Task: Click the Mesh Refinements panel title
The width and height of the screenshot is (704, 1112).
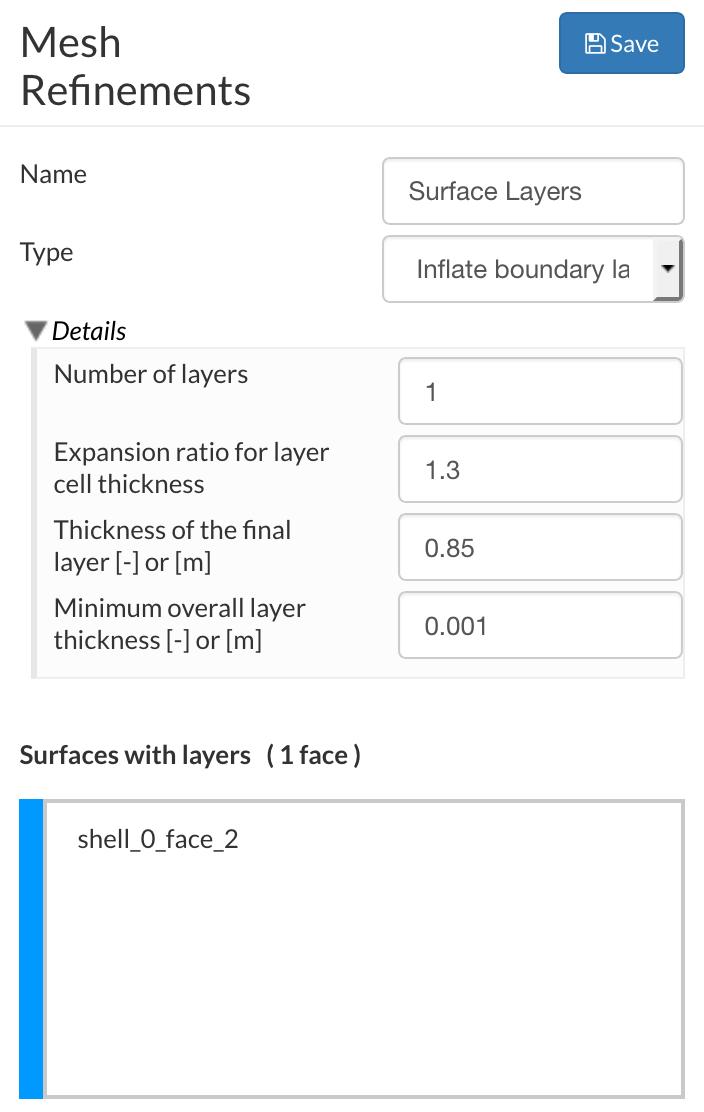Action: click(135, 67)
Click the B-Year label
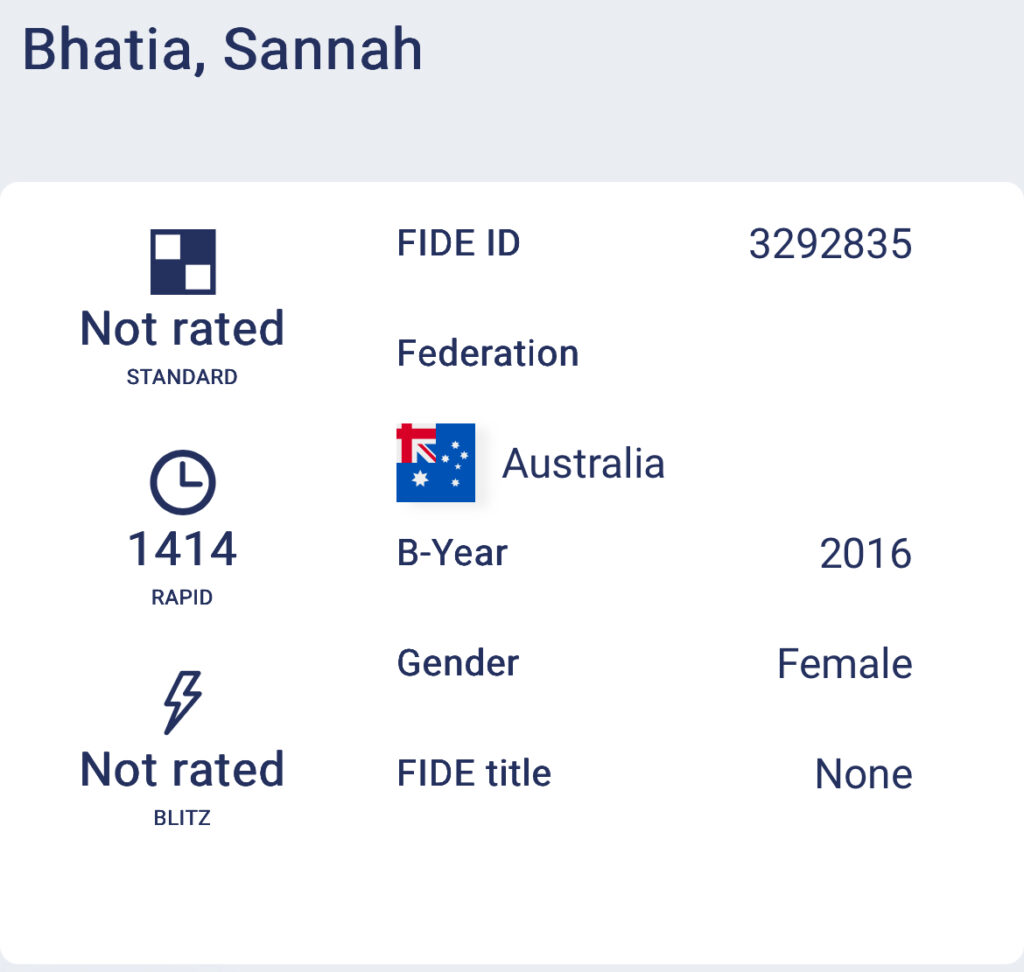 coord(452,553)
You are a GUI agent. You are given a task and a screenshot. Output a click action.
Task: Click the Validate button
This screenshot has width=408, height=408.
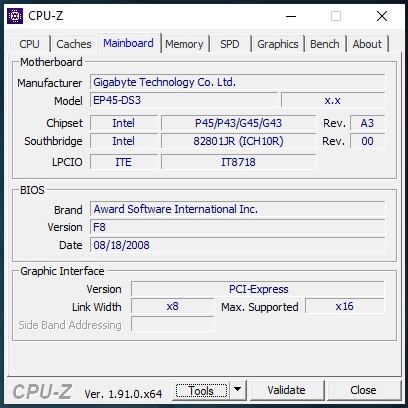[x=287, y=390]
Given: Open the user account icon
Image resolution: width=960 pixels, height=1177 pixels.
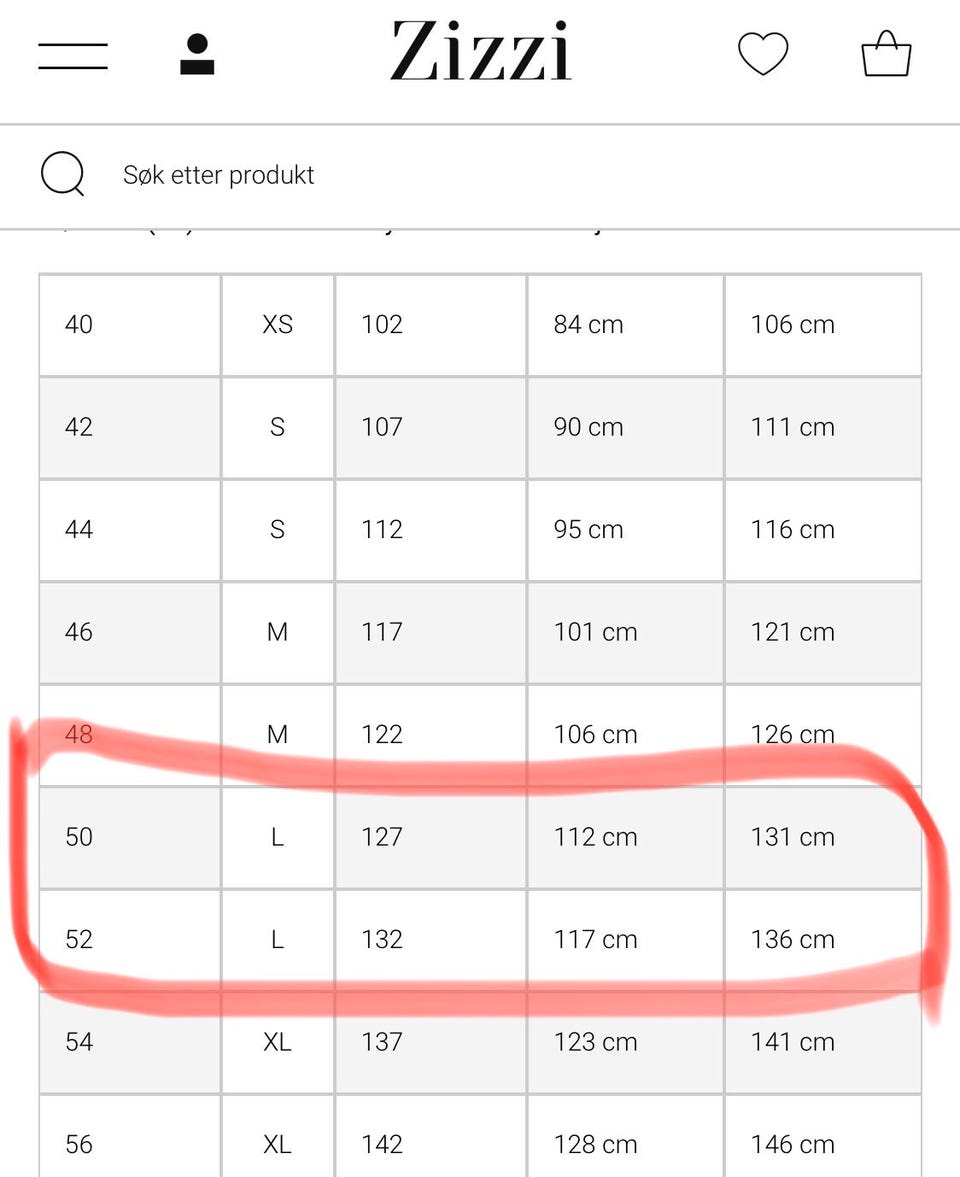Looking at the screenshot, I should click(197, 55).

· · ·

# WHAT IS NEEDED:
Copy all of the material word for word, and include none of its pictures.

# YOUR RESPONSE:
Task: Click the Mesh Refinements panel title
The width and height of the screenshot is (704, 1112).
Action: click(135, 67)
Click the B-Year label
 coord(452,553)
You are a GUI agent. You are given a task and a screenshot. Output a click action.
Task: Click the Validate button
This screenshot has width=408, height=408.
[x=287, y=390]
Given: Open the user account icon
Image resolution: width=960 pixels, height=1177 pixels.
Looking at the screenshot, I should click(197, 55).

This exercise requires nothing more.